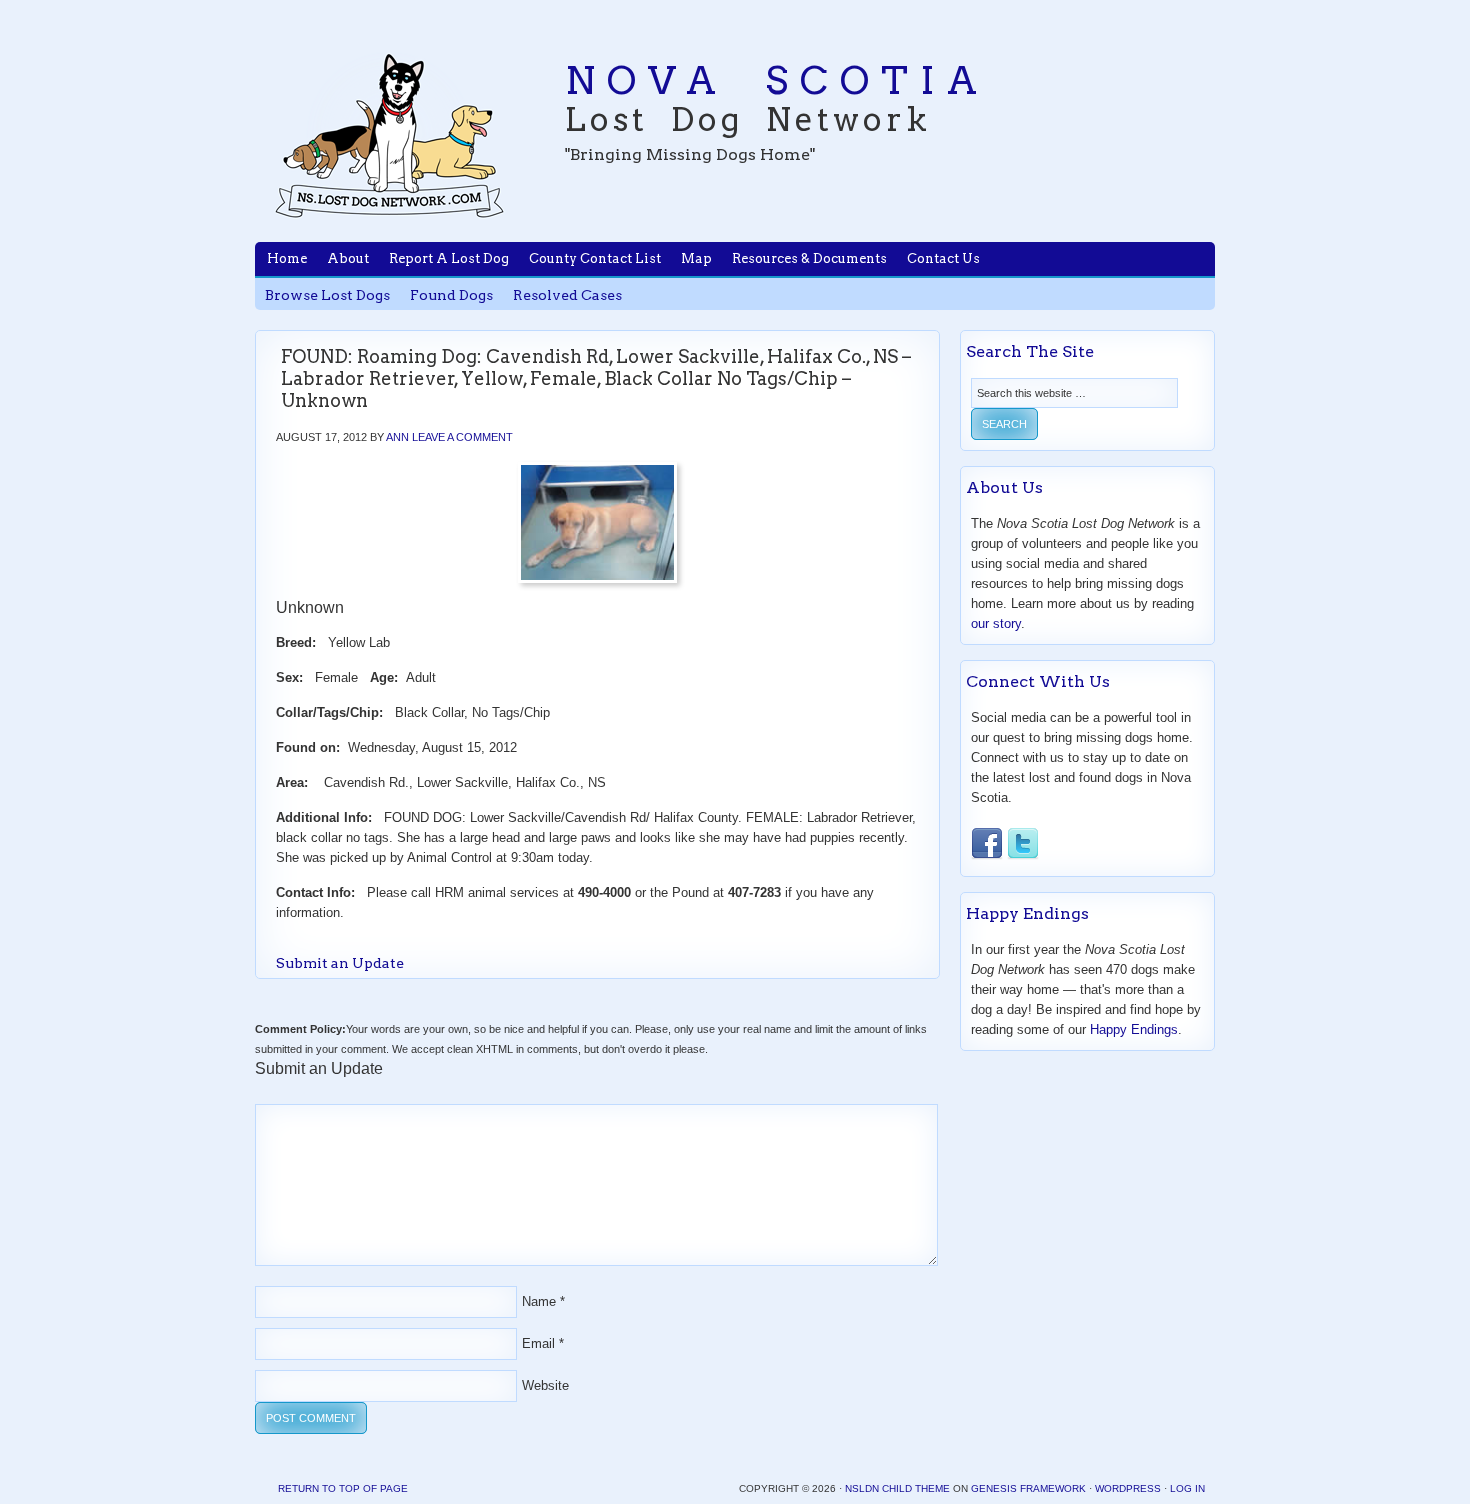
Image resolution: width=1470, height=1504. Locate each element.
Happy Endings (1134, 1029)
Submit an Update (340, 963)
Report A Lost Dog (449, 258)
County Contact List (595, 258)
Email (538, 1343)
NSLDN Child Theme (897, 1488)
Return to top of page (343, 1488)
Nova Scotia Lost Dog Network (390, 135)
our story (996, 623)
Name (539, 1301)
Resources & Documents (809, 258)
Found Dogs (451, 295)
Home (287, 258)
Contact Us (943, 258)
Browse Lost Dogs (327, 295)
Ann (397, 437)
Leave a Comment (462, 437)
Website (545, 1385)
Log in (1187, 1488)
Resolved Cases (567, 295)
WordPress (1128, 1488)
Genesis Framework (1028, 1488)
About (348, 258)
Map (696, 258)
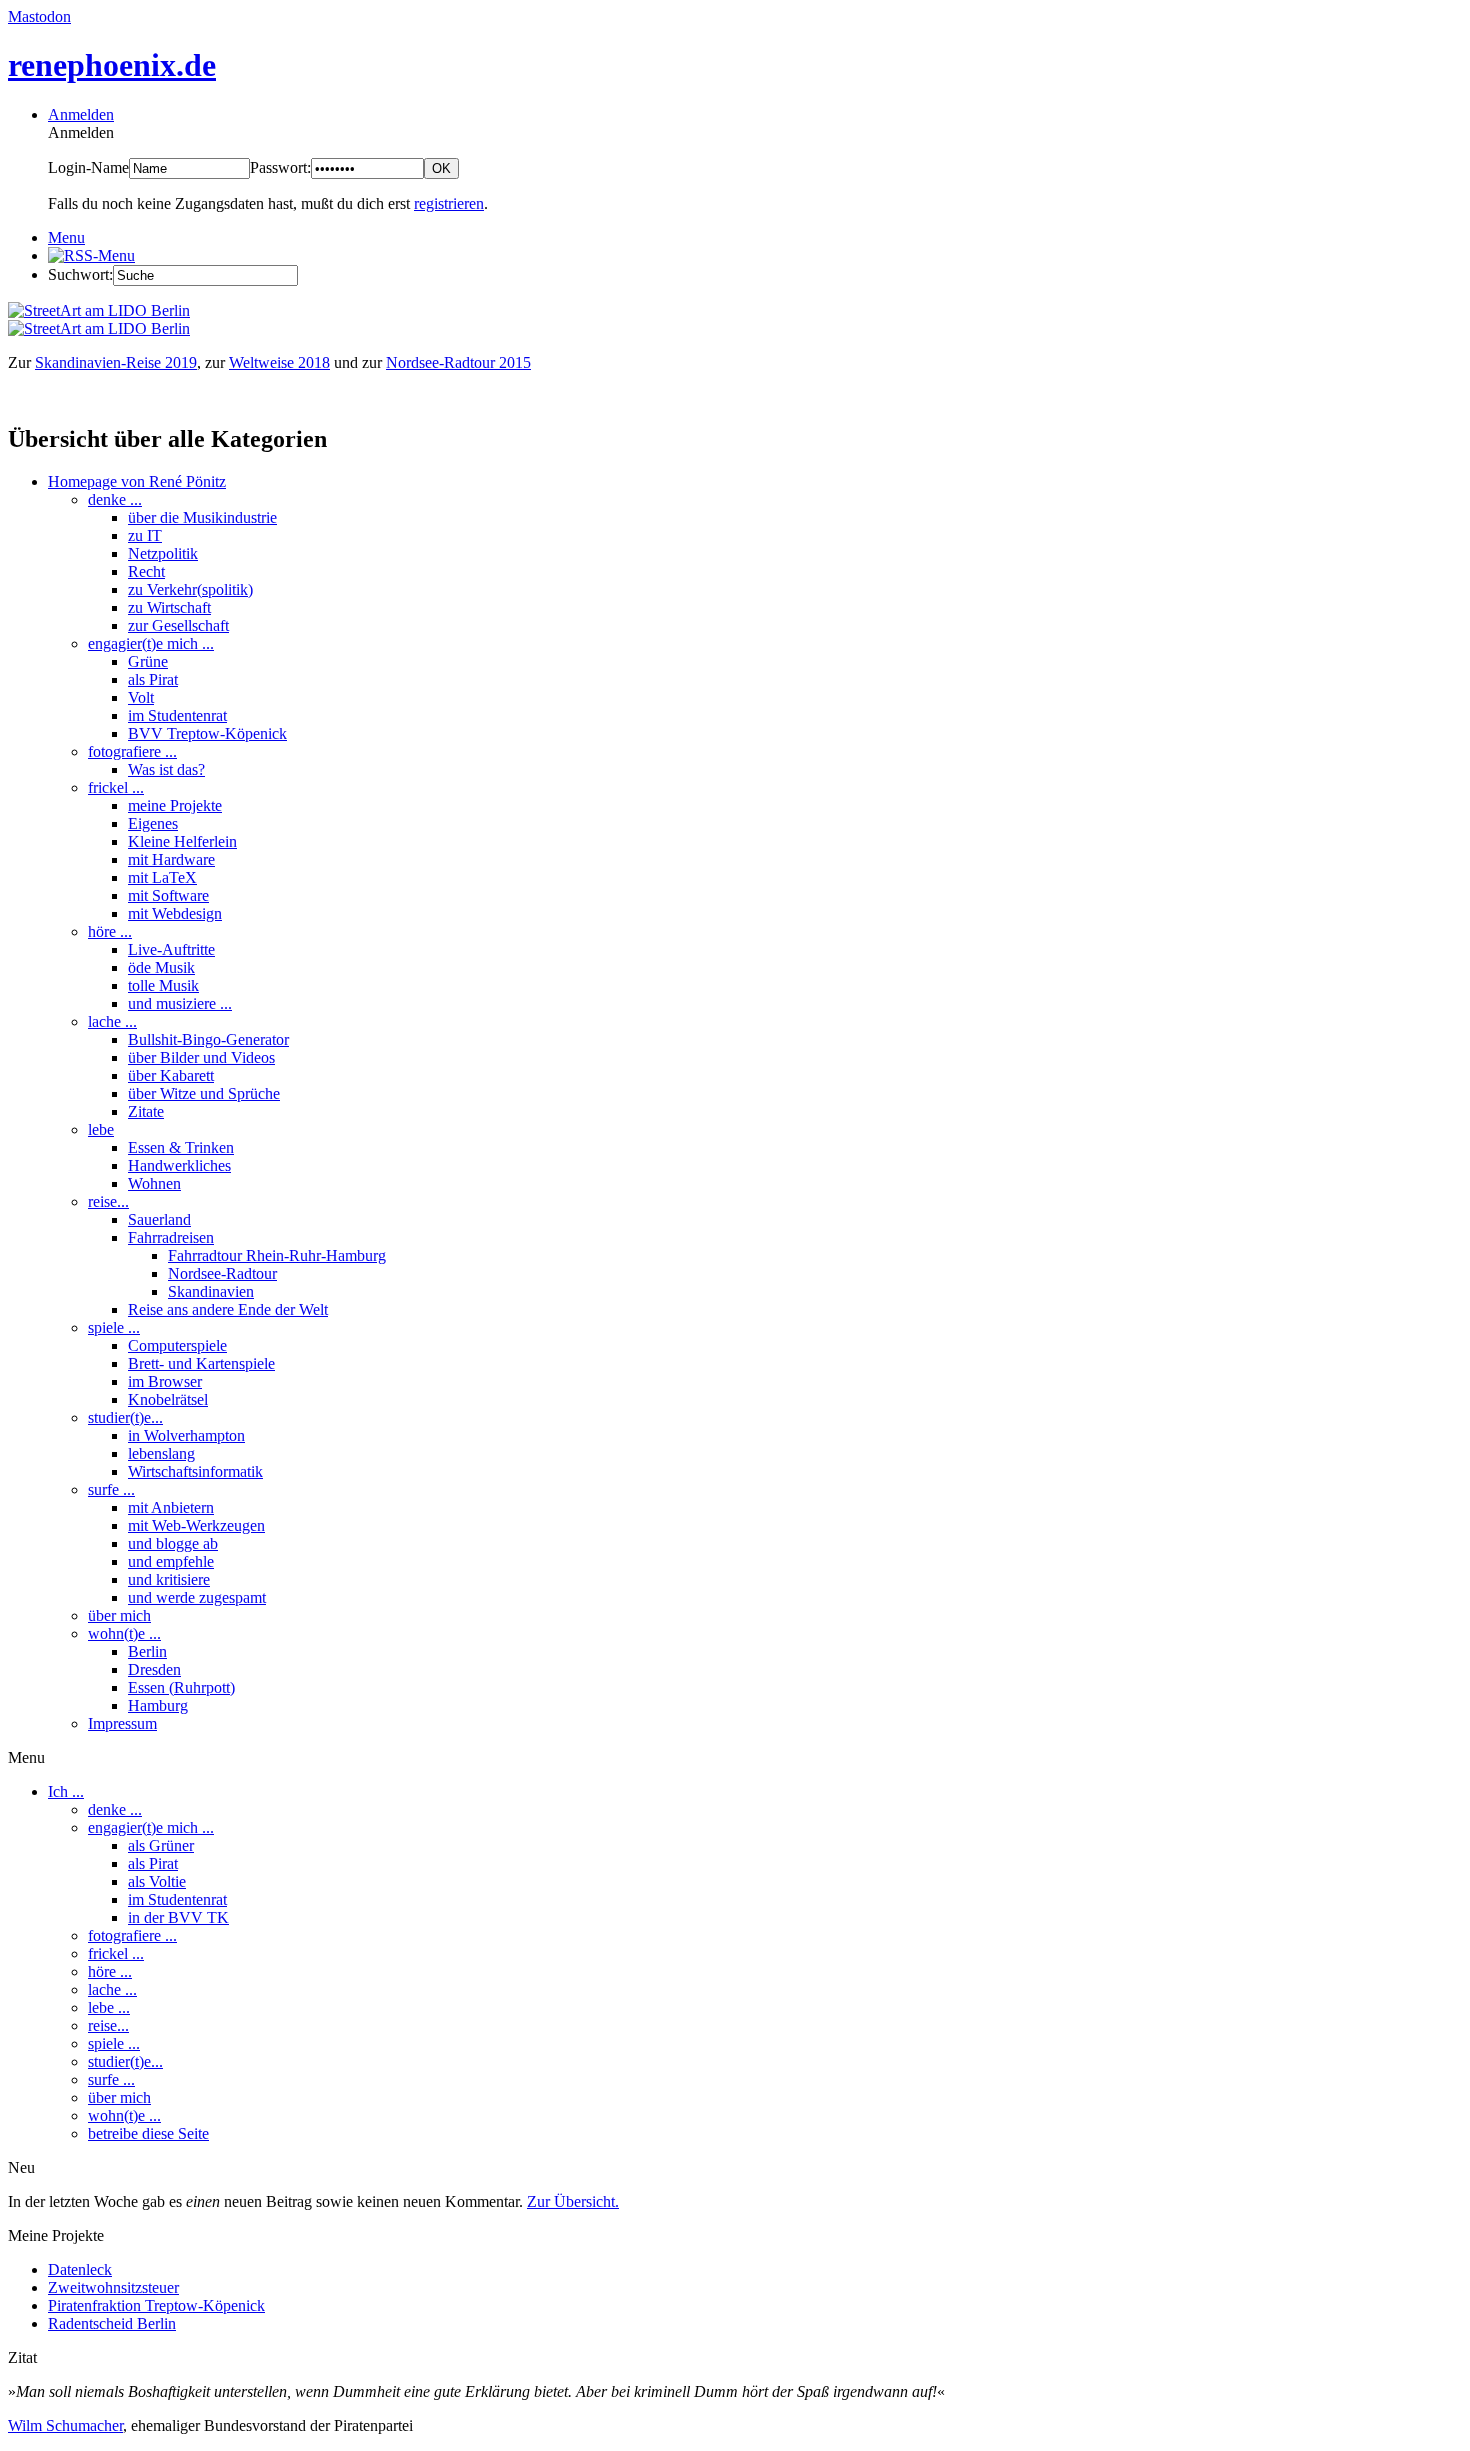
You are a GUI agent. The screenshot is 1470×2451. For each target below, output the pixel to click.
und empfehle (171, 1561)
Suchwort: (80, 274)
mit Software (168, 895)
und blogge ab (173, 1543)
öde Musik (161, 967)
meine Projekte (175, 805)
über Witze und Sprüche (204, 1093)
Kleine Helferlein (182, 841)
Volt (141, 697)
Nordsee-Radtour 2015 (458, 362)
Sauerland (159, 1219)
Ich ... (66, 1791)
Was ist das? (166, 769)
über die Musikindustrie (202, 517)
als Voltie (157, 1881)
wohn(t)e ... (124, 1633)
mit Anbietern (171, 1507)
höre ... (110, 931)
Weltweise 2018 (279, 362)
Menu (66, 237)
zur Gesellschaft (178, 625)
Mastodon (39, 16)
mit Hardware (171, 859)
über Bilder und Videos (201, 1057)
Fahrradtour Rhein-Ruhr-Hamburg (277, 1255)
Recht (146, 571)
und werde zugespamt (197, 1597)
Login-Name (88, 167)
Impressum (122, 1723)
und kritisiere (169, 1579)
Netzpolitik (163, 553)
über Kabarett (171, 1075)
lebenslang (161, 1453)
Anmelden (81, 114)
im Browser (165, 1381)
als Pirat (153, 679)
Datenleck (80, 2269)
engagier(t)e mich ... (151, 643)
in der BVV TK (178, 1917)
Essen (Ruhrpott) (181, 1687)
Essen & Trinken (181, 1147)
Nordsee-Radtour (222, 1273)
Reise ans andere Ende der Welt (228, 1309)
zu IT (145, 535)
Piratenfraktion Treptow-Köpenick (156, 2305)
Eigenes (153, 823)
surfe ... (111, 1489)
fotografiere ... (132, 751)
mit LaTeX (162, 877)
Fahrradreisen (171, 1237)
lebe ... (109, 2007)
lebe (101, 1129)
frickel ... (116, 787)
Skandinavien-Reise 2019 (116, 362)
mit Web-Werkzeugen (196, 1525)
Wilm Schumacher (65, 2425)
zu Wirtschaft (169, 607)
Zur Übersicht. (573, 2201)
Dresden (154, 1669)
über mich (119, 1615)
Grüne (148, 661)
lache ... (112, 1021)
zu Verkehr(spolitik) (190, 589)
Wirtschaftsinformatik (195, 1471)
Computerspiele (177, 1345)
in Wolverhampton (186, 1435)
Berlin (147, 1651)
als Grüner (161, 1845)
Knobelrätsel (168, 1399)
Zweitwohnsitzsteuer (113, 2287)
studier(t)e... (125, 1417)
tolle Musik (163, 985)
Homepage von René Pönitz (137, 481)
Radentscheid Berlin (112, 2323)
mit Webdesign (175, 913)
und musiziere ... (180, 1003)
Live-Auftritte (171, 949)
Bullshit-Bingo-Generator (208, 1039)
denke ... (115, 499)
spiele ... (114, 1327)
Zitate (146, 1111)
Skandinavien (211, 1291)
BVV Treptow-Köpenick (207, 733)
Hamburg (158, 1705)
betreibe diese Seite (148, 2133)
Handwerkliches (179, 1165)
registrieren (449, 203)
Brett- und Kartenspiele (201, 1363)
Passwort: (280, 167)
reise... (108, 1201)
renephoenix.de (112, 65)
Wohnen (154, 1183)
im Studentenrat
***
To do:
Only an exact copy is needed: the lines from the opening of the listing through the line with "zur Gesellschaft (178, 625)", both included, minus the pictures.

Exercise response:
Image resolution: width=1470, height=1504. Locate each element.
Happy Endings (1134, 1029)
Submit an Update (340, 963)
Report A Lost Dog (449, 258)
County Contact List (595, 258)
Email (538, 1343)
NSLDN Child Theme (897, 1488)
Return to top of page (343, 1488)
Nova Scotia Lost Dog Network (390, 135)
our story (996, 623)
Name (539, 1301)
Resources & Documents (809, 258)
Found Dogs (451, 295)
Home (287, 258)
Contact Us (943, 258)
Browse Lost Dogs (327, 295)
Ann (397, 437)
Leave a Comment (462, 437)
Website (545, 1385)
Log in (1187, 1488)
Resolved Cases (567, 295)
WordPress (1128, 1488)
Genesis Framework (1028, 1488)
About (348, 258)
Map (696, 258)
You are a GUI agent. The screenshot is 1470×2451. For each target below, output the pixel to click.
und empfehle (171, 1561)
Suchwort: (80, 274)
mit Software (168, 895)
und blogge ab (173, 1543)
öde Musik (161, 967)
meine Projekte (175, 805)
über Witze und Sprüche (204, 1093)
Kleine Helferlein (182, 841)
Volt (141, 697)
Nordsee-Radtour 2015 (458, 362)
Sauerland (159, 1219)
Ich ... (66, 1791)
Was ist das? (166, 769)
über die Musikindustrie (202, 517)
als Voltie (157, 1881)
wohn(t)e ... (124, 1633)
mit Anbietern (171, 1507)
höre ... (110, 931)
Weltweise 2018 (279, 362)
Menu (66, 237)
zur Gesellschaft (178, 625)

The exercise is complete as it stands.